TASK TO CARRY OUT
Turn the listing below into a numbered list with one item per line, skipping blank lines and leaving out the pictures.

Rows taken from a screen grounding dataset:

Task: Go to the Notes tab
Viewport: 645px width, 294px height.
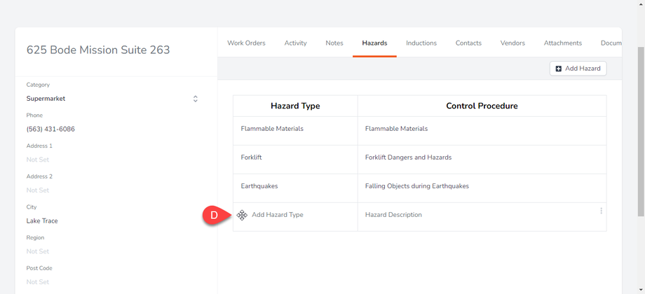Action: point(334,43)
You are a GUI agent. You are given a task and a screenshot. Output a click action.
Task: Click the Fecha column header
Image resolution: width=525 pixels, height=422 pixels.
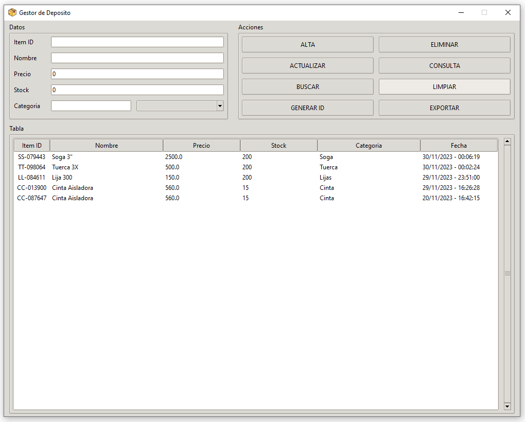point(459,146)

WRITTEN SOLUTION
1. Task: Go to the Notes tab
2. Viewport: 645px width, 294px height.
3. Action: point(334,43)
4. You are a GUI agent. You are given a task and a screenshot. Output a click action.
5. Task: Click the Fecha column header
6. Image resolution: width=525 pixels, height=422 pixels.
7. point(459,146)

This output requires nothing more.